*ACTION ITEM*
An image-free, verbatim transcription of the records is the expected result.

Stored items
####################

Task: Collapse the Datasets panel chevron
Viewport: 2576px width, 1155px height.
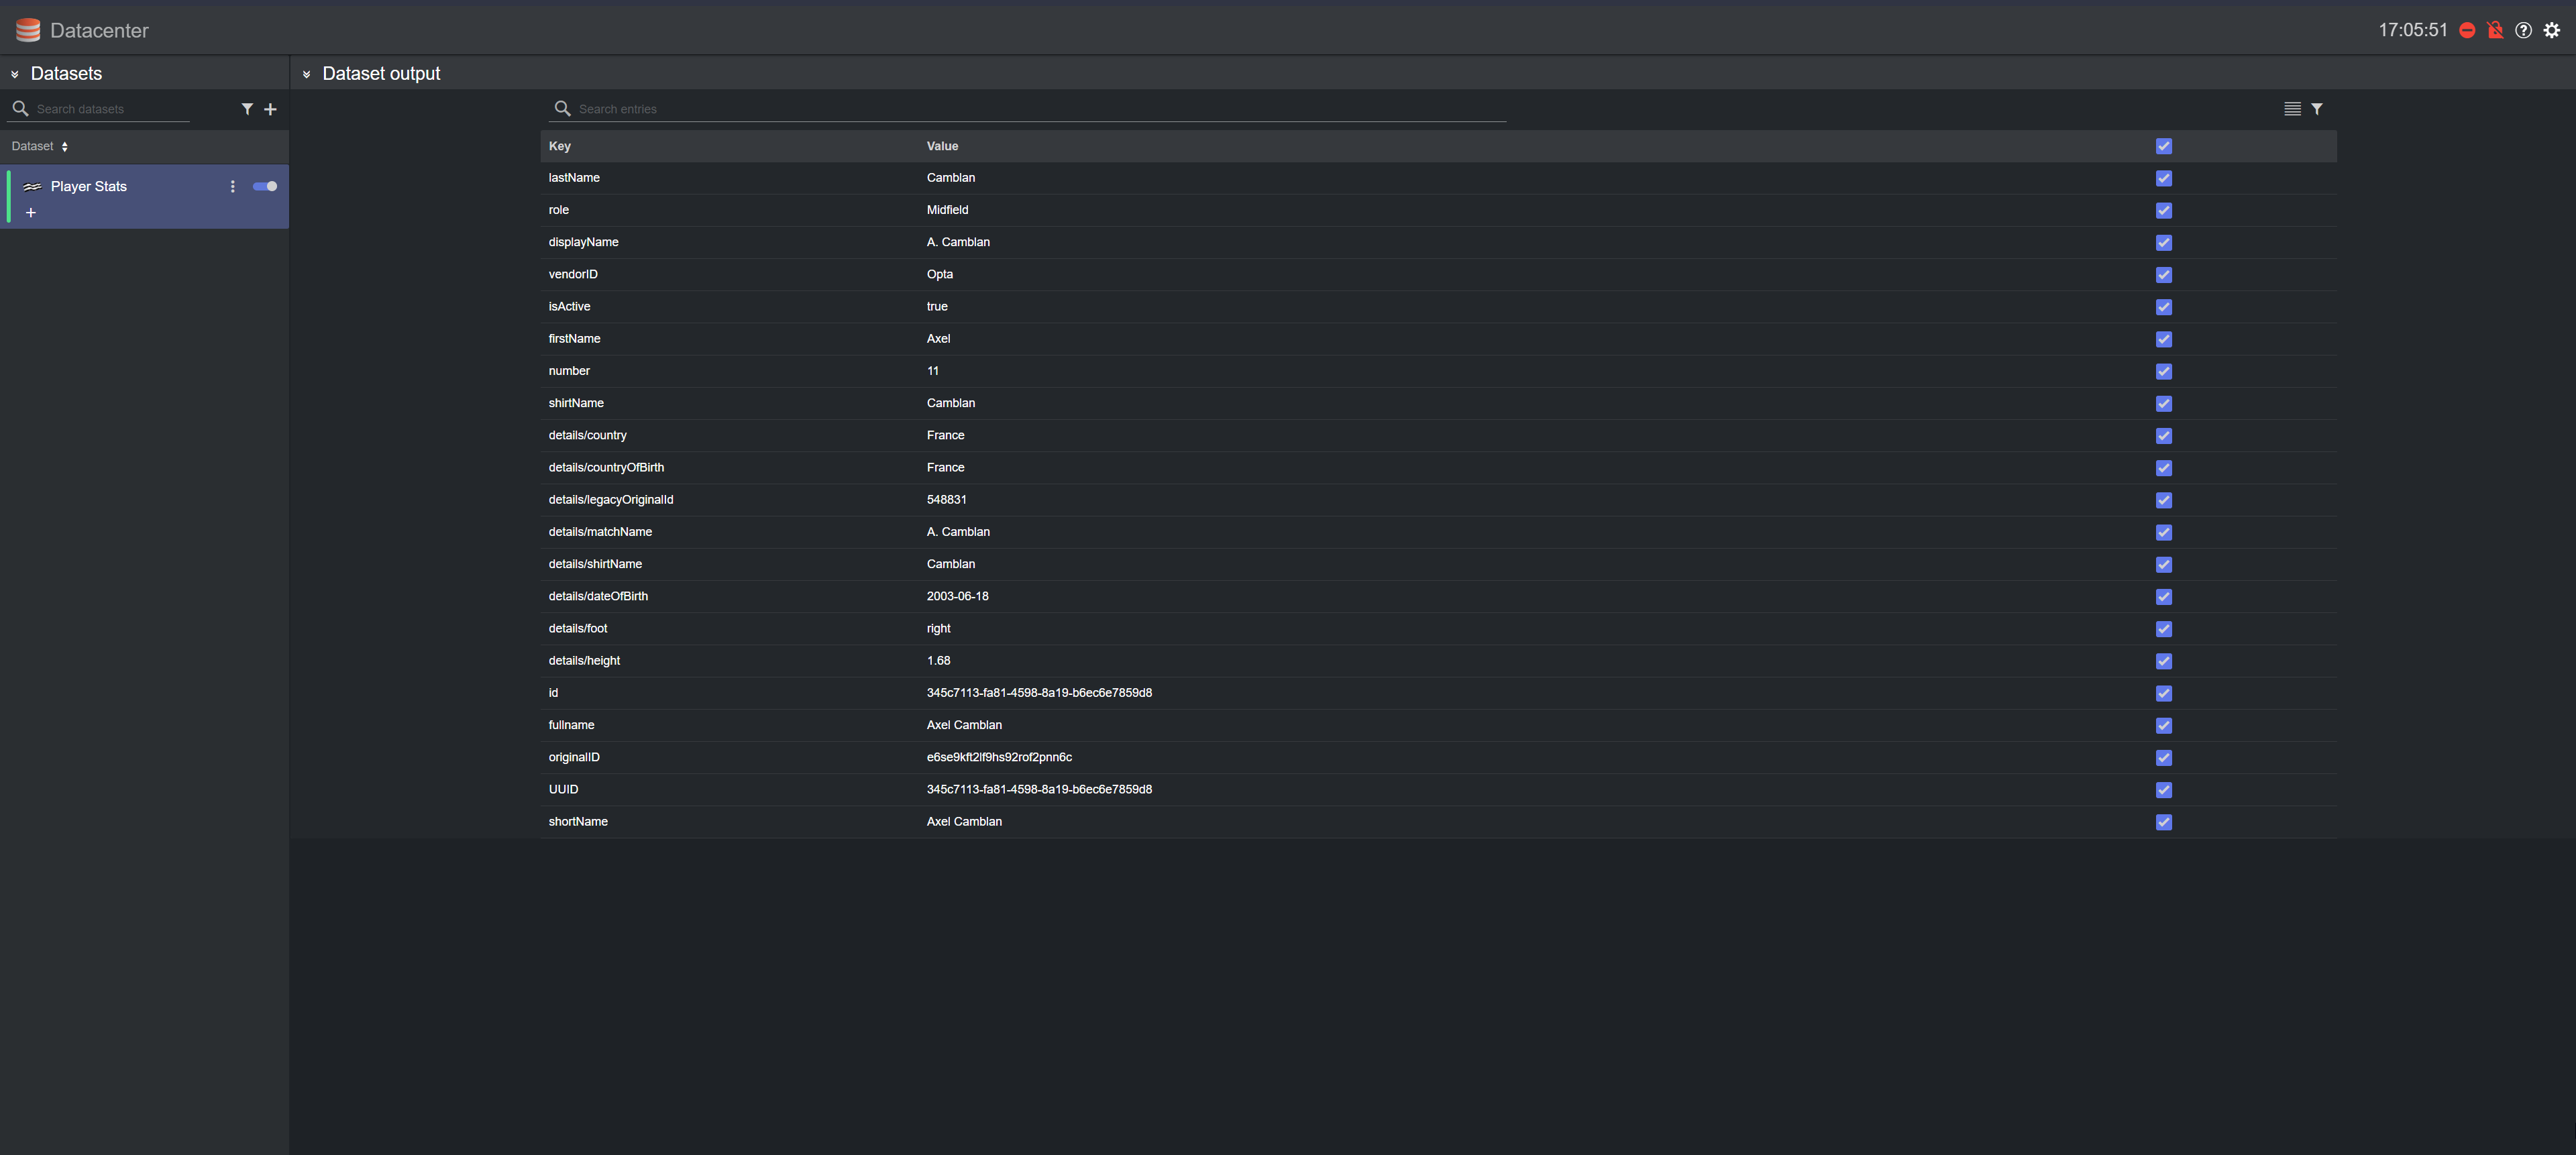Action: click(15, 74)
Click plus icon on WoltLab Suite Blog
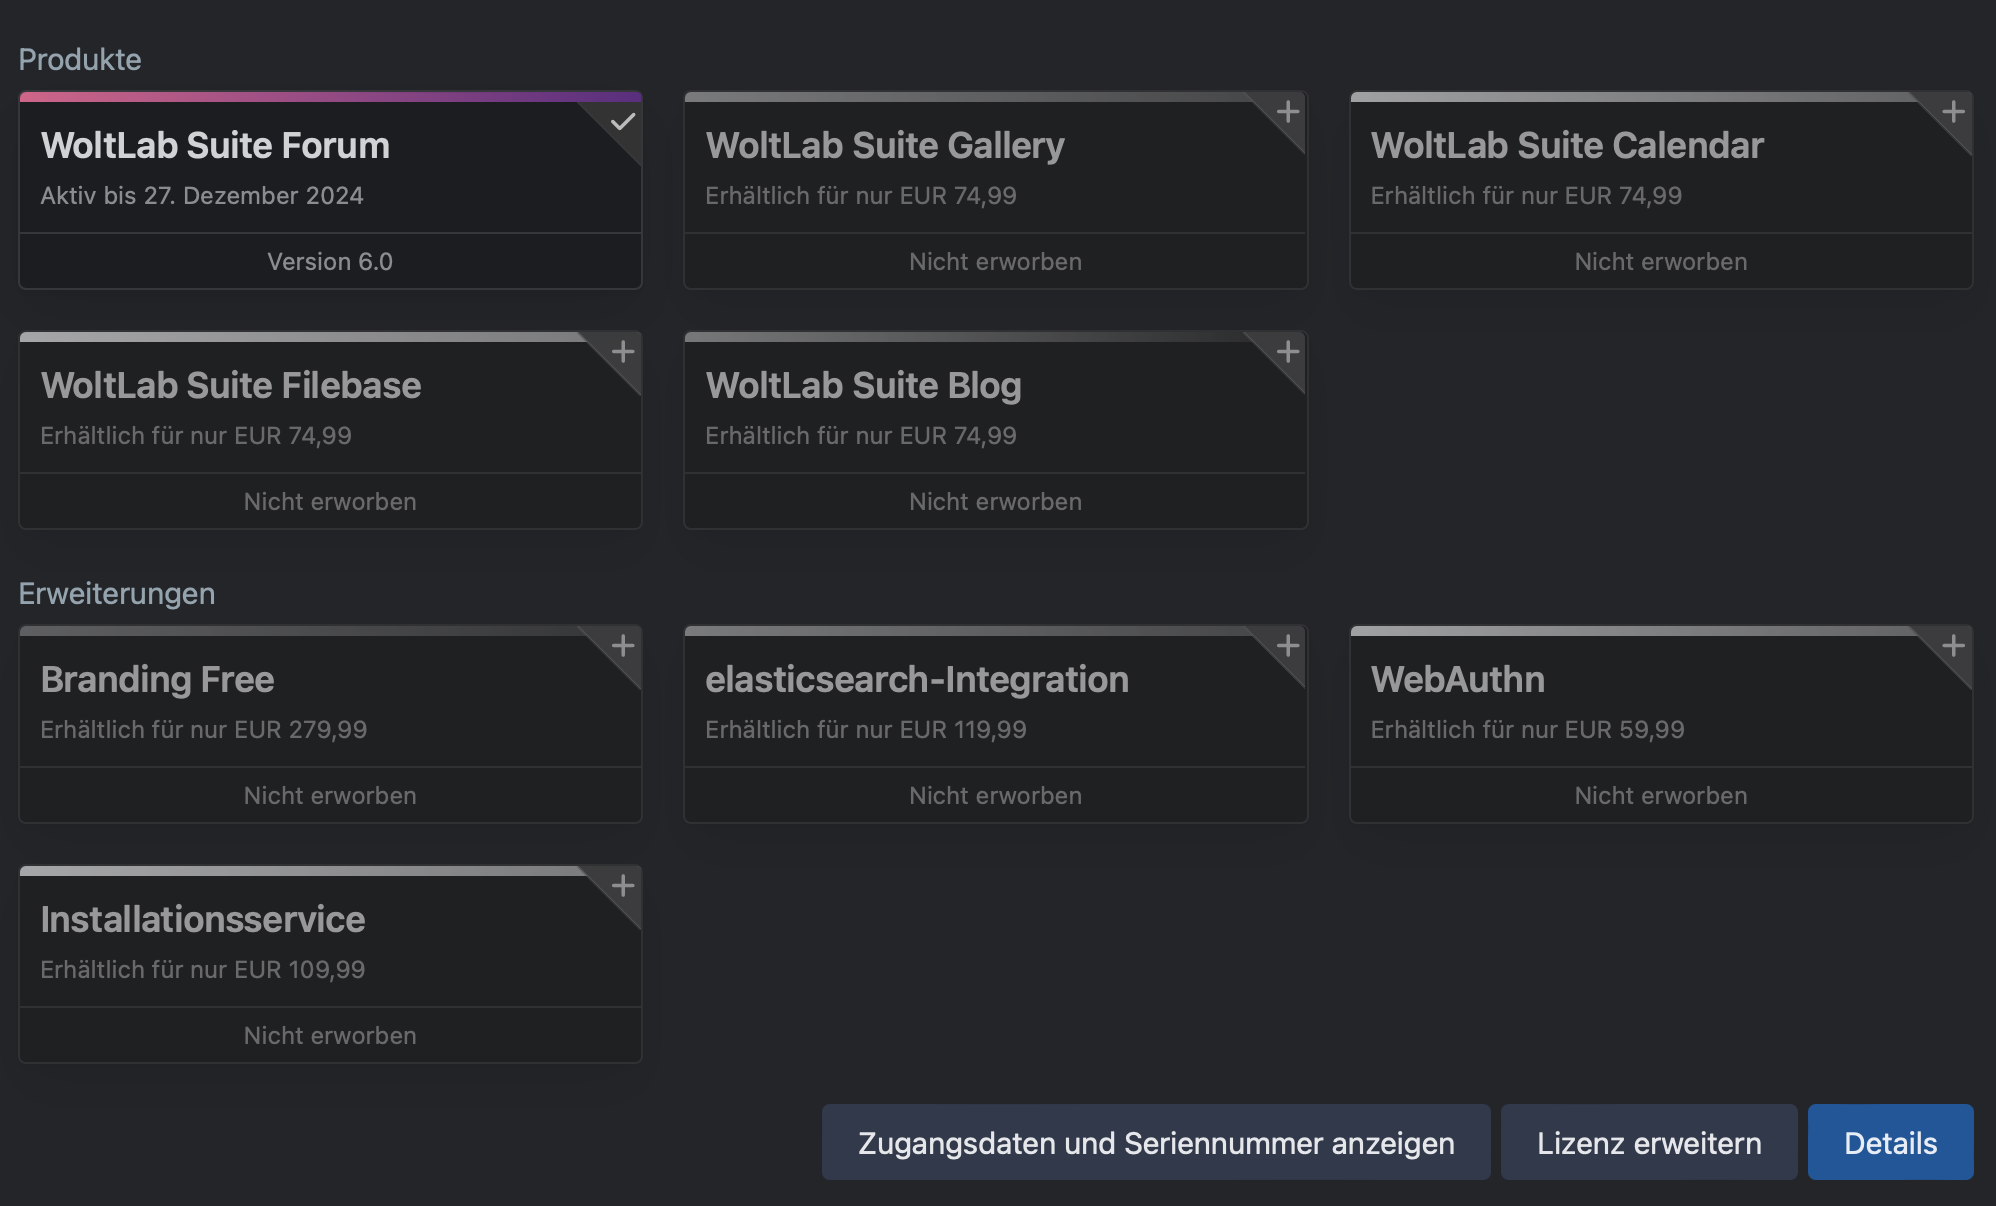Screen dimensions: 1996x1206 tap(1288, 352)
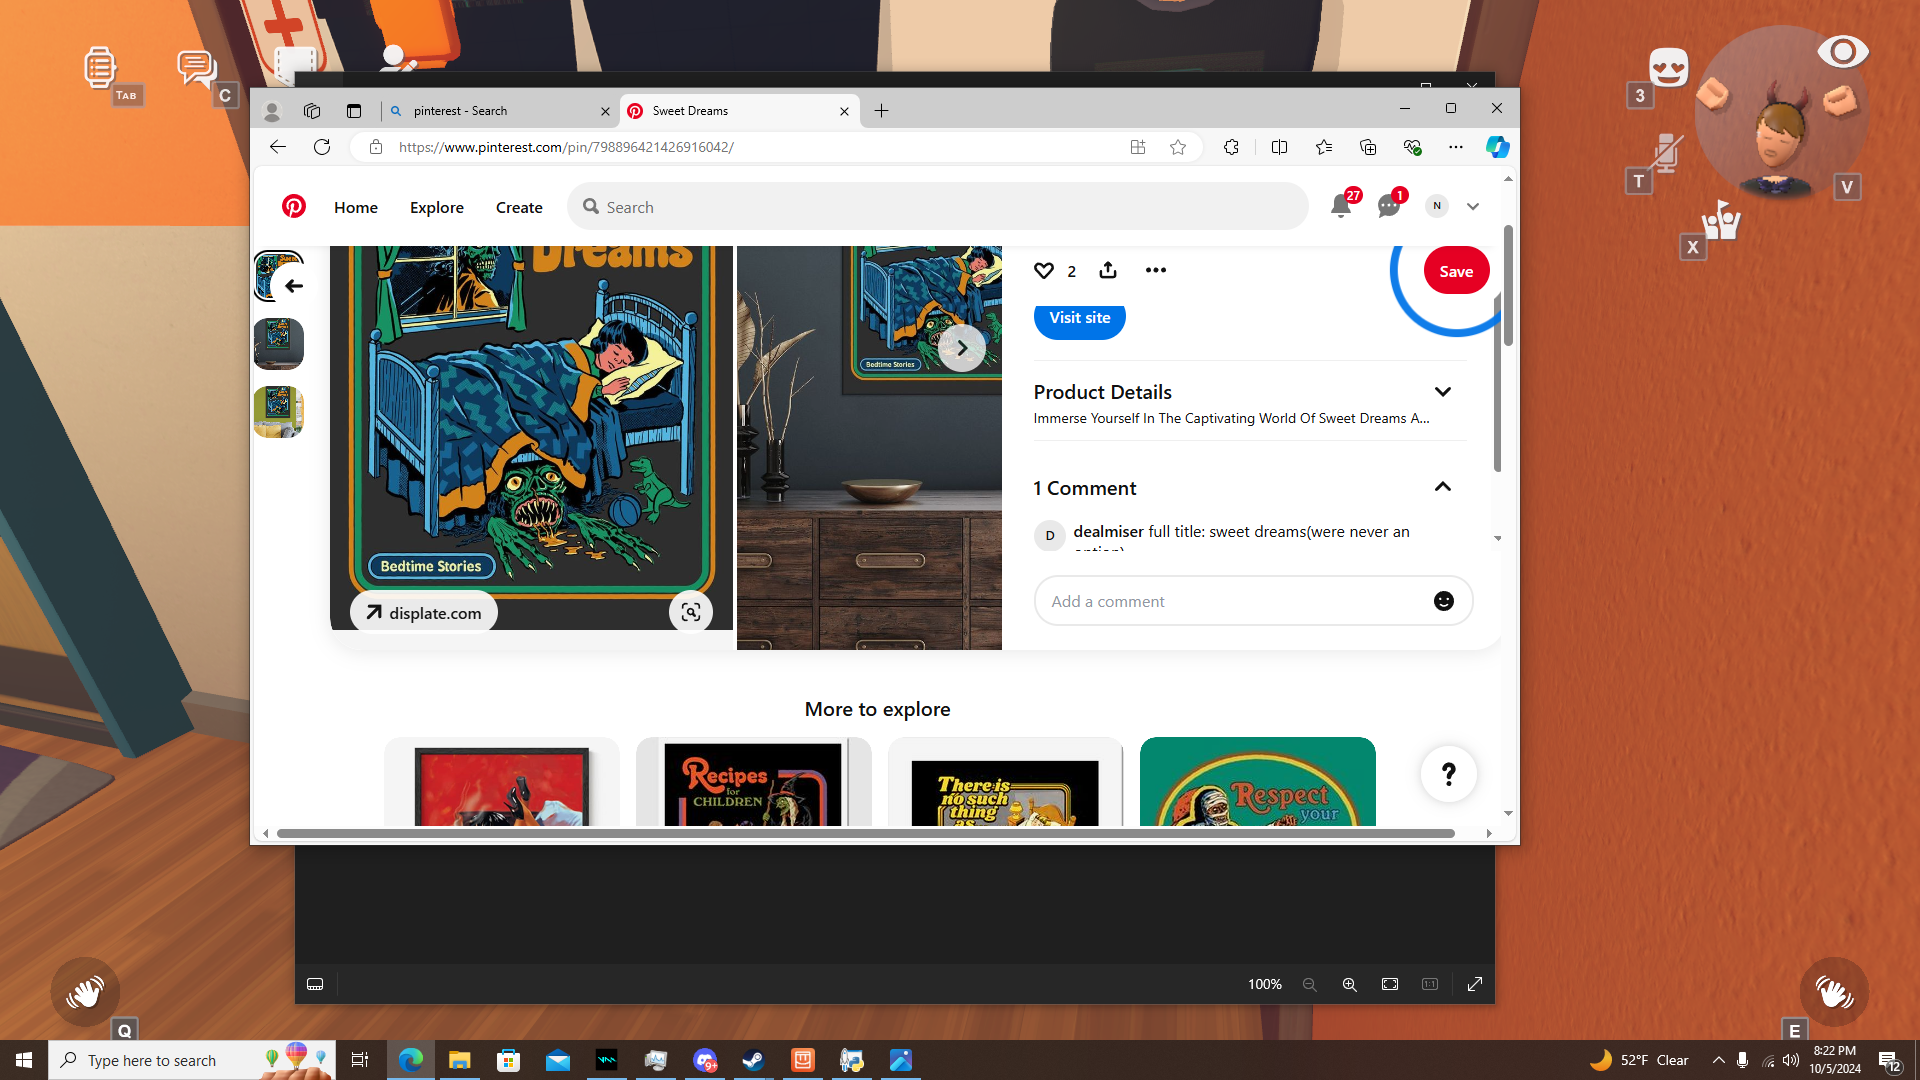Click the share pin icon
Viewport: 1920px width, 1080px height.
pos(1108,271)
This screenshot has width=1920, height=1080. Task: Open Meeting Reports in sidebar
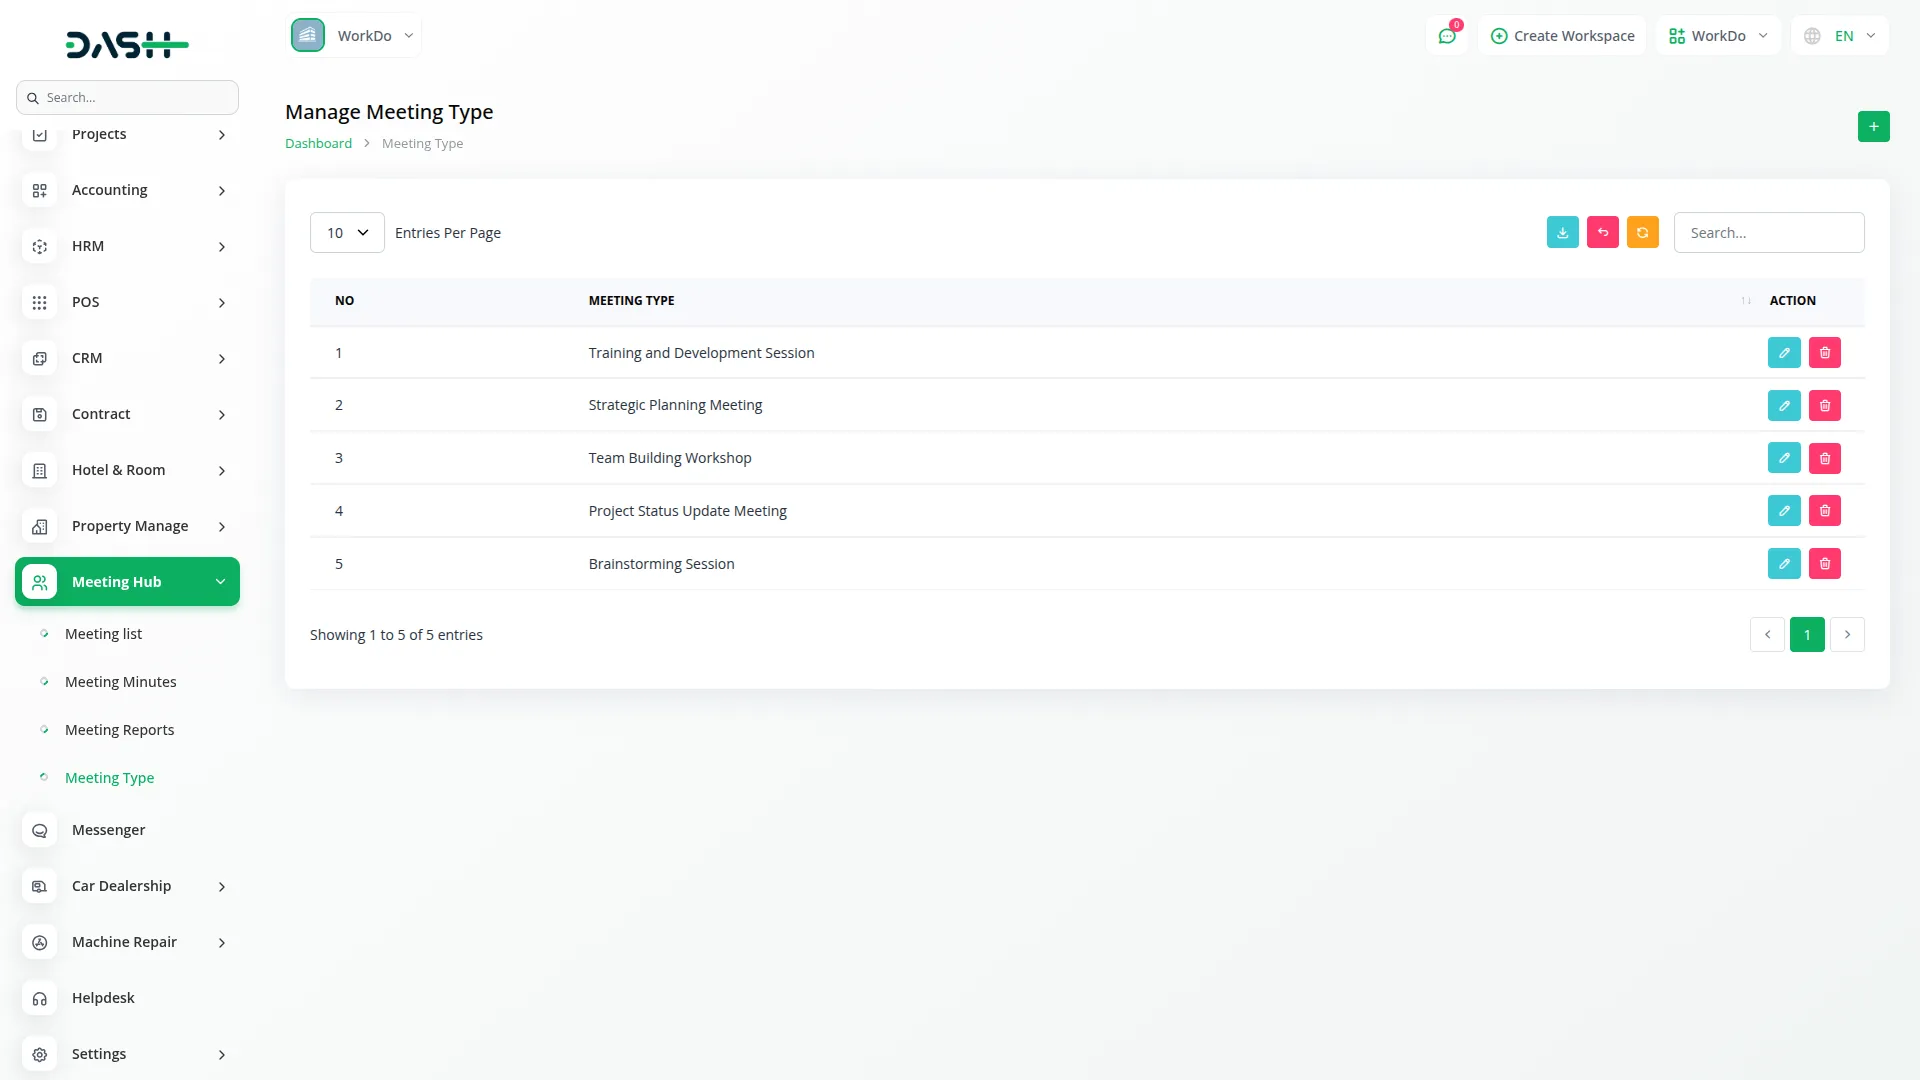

####################

*RESULT*
Task: Collapse the Datasets panel chevron
Viewport: 2576px width, 1155px height.
Action: click(15, 74)
Click plus icon on WoltLab Suite Blog
Screen dimensions: 1996x1206 tap(1288, 352)
Click the share pin icon
Viewport: 1920px width, 1080px height.
pos(1108,271)
This screenshot has width=1920, height=1080. Task: Open Meeting Reports in sidebar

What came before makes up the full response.